Arden stopped and shook out her hand where she’d been sharing the weight of the larger bag.
— Seven is a fine number in a story, she said.
She juggled the bakery bag from one arm to the other, so as to switch sides. Heike waved her away, taking the canvas bag herself by both handles. They walked on together, slowly now.
— I’ll be up here for another few weeks, Arden said. I mean, if you need a place to stay. You can keep on with me at our place. John won’t mind if you do.
Heike shook her head.
— You’ve already done too much. But maybe I can have the rest of my clothes.
— Best of the best right here. Arden gave the canvas bag a poke. Plus a few extras. A good pillow.

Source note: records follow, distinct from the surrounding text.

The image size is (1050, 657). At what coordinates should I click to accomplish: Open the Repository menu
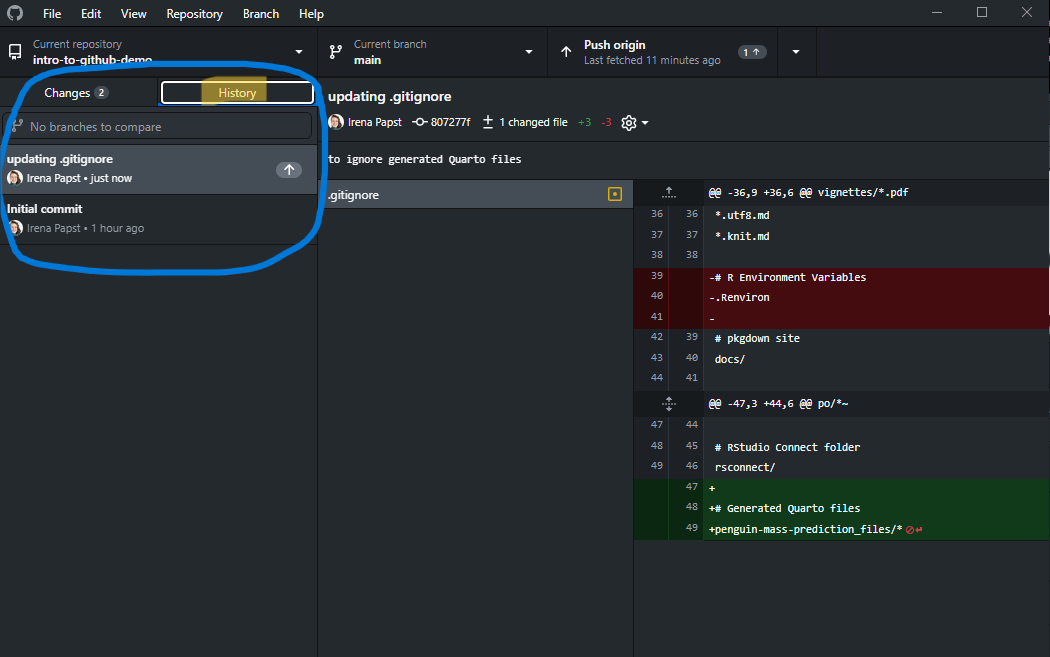pyautogui.click(x=194, y=14)
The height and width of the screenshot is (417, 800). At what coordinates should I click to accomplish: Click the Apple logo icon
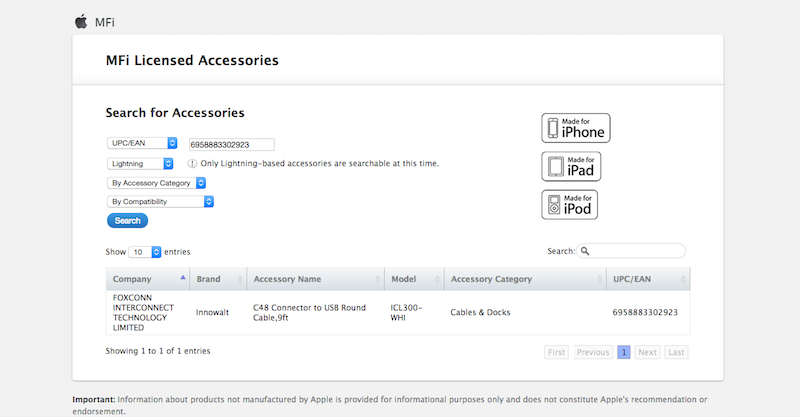[81, 21]
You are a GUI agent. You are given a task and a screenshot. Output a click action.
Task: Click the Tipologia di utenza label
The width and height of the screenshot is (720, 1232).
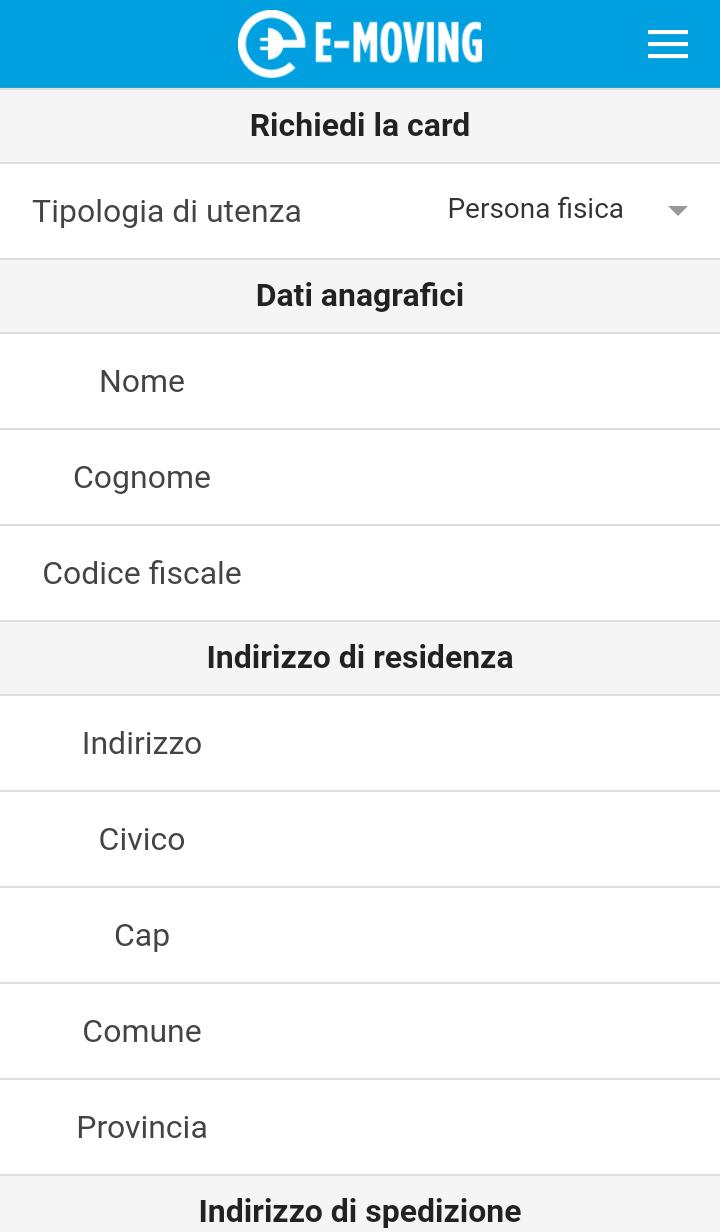click(x=166, y=211)
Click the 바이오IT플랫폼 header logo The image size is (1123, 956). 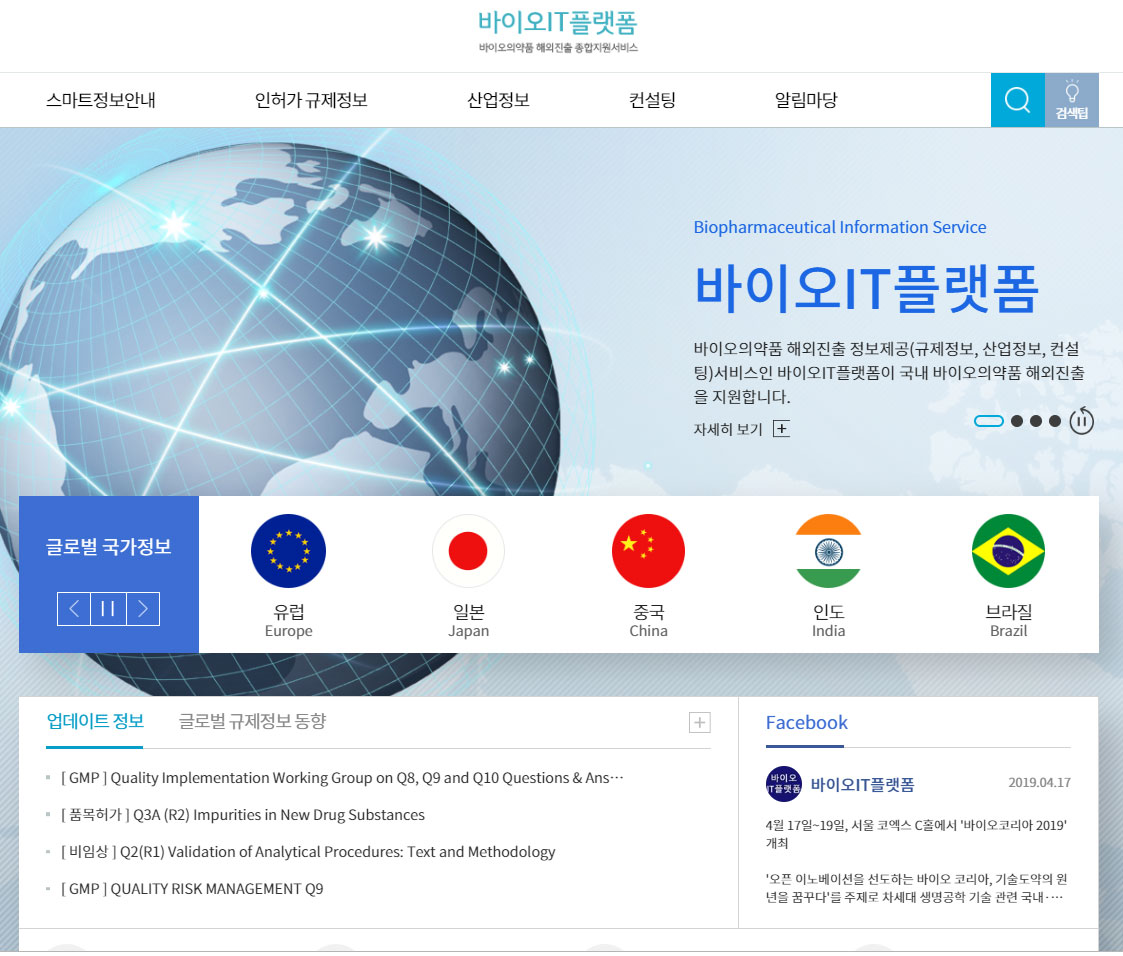(x=557, y=23)
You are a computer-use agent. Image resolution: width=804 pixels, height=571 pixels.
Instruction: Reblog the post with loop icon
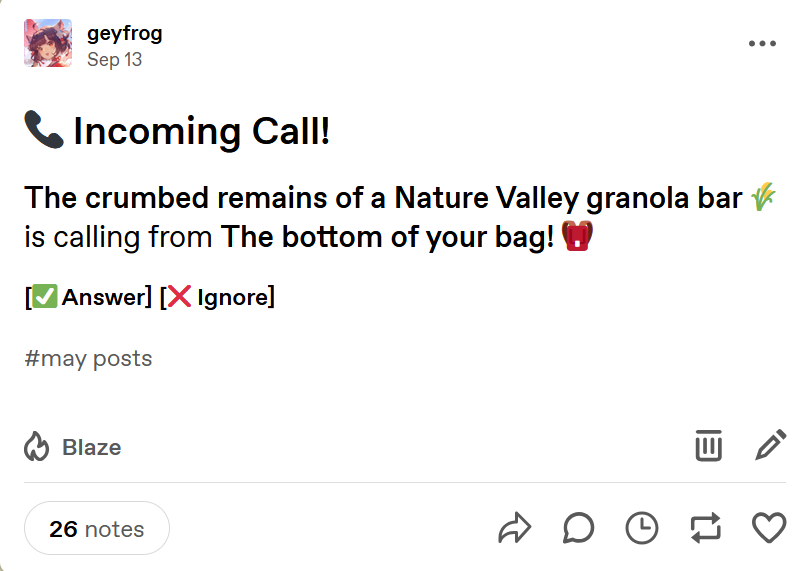706,528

I thought I’d bring you things in shifts, while you figure out . . . While you figure yourself out. You know, unless . . .
— Unless?
— I figured you might want to leave these memories behind.
— No. I’m not going anywhere else. Where would I go?

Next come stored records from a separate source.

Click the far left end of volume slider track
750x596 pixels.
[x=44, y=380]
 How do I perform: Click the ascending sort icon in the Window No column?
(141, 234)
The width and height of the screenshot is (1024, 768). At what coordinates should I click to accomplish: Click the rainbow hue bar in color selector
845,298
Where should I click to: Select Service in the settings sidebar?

— I thought you might run away to California.
— Oh. You mean with Leo? No. He came to see me, Heike said. I think maybe he thought the same thing.
Dolan cutting his way down the path to her door in his travelling clothes. A grey felt Trilby instead of the Milan.
— He found it funny, I think, for me to be there. At the cabin. He said I used to be so afraid of it, and now look, here it is—like a refuge for me.
— I don’t know. I’d say just about the safest place you can be is somewhere that used to frighten you.
— I think men prefer not to think about fear, Heike said. But what frightens you is so important. Your whole self is hidden in there.
— So, no palm trees?
— No palm trees.
They could see Arden’s car, parked up ahead in front of a white two-storey house with a knee-high garden fence. There was some architecture at the foot of the drive, a construction of wooden milk crates stacked together, and two little boys standing behind it. They had a pitcher of lemonade and another one that was empty and a row of plastic glasses sold to their mother at a Tupperware party. When they got close enough, Heike dug a handful of change out of her purse.
— How much?
— Two cents a glass. We used to have cake, and that was a penny for a square of it, but we ate it all already.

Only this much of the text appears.